AI security posture management will be needed before agentic AI takes hold
As I’m currently knee deep in testing agentic AI in all its forms, as well as new iterations of current generative AI models such as OpenAI’s O1, the complexities of securing AI bot frameworks for enterprise security teams are beginning to crystallize.
The first comparison that comes to mind is what we experienced during the “on-prem to cloud” days, when we were suddenly faced with limitations in our existing security toolsets.
Your on-prem vulnerability scanner, which was used to scan a database or VM server at an IP address, suddenly didn’t know what an AWS S3 bucket or Azure Blob was. It could not understand the context of a Lambda function or even how to scan it, and you were left with “invisible” vulnerabilities because the scanner was effectively blind to these assets. This is how cloud-native application protection platforms (CNAPPs) – tools that could do both the traditional scanning and scanning of cloud assets – came to be.
We now are faced with a similar problem with agentic AI and what will soon be an entire fabric of interconnected agentic AI frameworks across your enterprise.
Let’s break the problem down first
If we take Microsoft’s agentic AI offering (Copilot Studio), which already sits on top of its own flavor of OpenAI’s GPT, the bots can be layered and deployed as standalone web applications, mobile applications, Teams channels or interactive portals embedded in client-facing applications or even social media apps such as Facebook.
They contain their own security configurations, e.g., regarding authentication (Do you authenticate to them? If yes, how?). Then there’s cross-platform triggers and associated actions dependent on user generated content (e.g. Do I call the external application API of platform XYZ if the user says this keyword?). There’s even settings on content moderation that can hamper native AI vulnerabilities like prompt injection.
Anthropic’s implementation of agentic AI – simply called “computer use” – leverages the latest iteration of Claude (Sonnet 3.5) to effectively allow the agent native access to a user environment, right down to browser and file system actions. This, too, has its own settings. For example, you can declare your own “tools” for the bot to use. But if it leverages Bash to run commands, what permissions does it have? What browser is it using for surfing the web? Are its outbound connections “proxified”? Is it using its default Python code for opening and editing system files?
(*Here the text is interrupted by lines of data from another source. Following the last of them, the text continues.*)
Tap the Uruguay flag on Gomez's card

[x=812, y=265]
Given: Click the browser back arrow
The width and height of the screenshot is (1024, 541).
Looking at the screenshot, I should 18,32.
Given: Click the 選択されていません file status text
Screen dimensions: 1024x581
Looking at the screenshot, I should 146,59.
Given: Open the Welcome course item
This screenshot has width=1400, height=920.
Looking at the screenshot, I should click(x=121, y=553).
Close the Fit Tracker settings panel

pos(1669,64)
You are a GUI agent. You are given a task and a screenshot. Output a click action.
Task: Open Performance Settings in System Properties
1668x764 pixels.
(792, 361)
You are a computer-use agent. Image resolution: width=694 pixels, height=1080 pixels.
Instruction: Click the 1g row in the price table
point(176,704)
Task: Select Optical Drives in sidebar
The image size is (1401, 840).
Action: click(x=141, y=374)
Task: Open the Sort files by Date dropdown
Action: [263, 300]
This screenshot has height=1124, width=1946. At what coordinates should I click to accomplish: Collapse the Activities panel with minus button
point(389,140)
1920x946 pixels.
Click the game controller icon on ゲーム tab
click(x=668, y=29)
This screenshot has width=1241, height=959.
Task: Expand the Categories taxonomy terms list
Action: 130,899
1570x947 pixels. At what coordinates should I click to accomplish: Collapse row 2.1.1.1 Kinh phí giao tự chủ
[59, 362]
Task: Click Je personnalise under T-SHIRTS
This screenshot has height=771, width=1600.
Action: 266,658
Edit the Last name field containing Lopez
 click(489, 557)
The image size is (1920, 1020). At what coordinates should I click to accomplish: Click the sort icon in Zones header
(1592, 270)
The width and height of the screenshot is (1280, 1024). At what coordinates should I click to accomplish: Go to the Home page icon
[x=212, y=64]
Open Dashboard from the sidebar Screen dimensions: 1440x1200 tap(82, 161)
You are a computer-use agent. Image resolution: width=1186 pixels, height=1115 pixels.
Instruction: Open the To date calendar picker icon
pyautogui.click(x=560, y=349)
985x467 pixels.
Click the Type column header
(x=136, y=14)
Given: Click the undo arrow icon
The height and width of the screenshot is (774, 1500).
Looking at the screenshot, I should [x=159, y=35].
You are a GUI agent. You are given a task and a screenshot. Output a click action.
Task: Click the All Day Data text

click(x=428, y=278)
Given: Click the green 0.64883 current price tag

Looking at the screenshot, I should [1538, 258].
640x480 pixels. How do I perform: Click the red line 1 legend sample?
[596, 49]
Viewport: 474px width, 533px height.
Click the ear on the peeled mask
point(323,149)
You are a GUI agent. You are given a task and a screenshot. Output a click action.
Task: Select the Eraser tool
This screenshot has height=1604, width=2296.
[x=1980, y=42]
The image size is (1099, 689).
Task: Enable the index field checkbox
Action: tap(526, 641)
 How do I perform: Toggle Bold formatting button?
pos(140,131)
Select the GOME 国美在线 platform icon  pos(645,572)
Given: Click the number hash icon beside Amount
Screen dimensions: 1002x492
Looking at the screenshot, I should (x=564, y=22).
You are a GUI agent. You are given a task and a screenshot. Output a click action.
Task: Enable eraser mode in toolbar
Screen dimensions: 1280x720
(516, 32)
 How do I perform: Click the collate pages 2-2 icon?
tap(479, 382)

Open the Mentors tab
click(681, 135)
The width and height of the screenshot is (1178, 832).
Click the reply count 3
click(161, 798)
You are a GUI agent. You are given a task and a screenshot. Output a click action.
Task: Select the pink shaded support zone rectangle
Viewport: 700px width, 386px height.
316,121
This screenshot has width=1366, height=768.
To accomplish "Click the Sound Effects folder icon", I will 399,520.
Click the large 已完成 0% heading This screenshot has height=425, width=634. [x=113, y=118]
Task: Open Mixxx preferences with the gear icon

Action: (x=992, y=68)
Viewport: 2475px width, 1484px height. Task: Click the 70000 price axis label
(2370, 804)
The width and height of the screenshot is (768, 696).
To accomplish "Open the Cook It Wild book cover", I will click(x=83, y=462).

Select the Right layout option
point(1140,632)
As Anthropic pointed out, Claude will occasionally follow instructions in files it fetches or processes that counteract the user’s initial commands, which means it can be “distracted” from its official mission and do something else entirely.
Now start to picture a framework of these bots working together: for example, a Copilot Studio-powered chatbot in the front-end, connected to ServiceNow in the back-end that’s generating tickets that are fed to a ChatGPT API-powered bot, with links to Nvidia’s blueprint agents for local workloads, and Claude interwoven for specific file-based actions. Every bot has different authentication methods (or for the public chatbot, none), different privileges, run with different datasets and connectors, have different triggers and even run on different reasoning models (Sonnet 3.5 by Anthropic “reasons” differently than OpenAI’s O1). How do you monitor or even scan this mess?
Finding solutions
We’ve run into these issues when most companies shifted their workloads to the cloud. Authentication issues – like the dreaded S3 bucket that had a default public setting and that was the cause of way too many breaches before it was secure by default – became the domain of cloud security posture management (CSPM) tools before they were swallowed up by the CNAPP acronym. Identity and permission issues (or entitlements, if you prefer) became the alphabet soup of CIEM (cloud identity entitlement management), thankfully now also under the umbrella of CNAPP.
AI bots will need to be monitored by similar toolsets, but they don’t exist yet. I’ll go out on a limb and suggest SAFAI (pronounced Sah-fy) as an acronym: Security Assessment Frameworks for AI. These would, much like CNAPP tools, embed themselves in agentless or transparent fashion, crawl through your AI bots collecting configuration, authentication and permission issues and highlight the pain points.
You’d still need the standard panoply of other tools to protect you, since they sit atop the same infrastructure. And that’s on top of worrying about prompt injection opportunities, which is something you unfortunately have no control over as they are based entirely on the models and how they are used.
Today, prompt injections are seen as an almost amusing highlight of AI bot use, especially on social media networks. Just look for “ignore previous instructions and…” (insert ASCII unicorn here) on any social media network and you’ll find some hilarious examples of supposed legitimate accounts caught posting AI generated content. These simple examples have largely been neutered by the AI models themselves but will never really go away (in the same vein that WAF bypasses are in constant flux).
Far sooner than we think we’ll be entering the era of large, interconnected AI bot frameworks woven together with disparate APIs where bots themselves will be the causes of data breaches. We need to develop tooling to scan and monitor them at scale across disparate vendors, so they don’t yet become another ghost asset.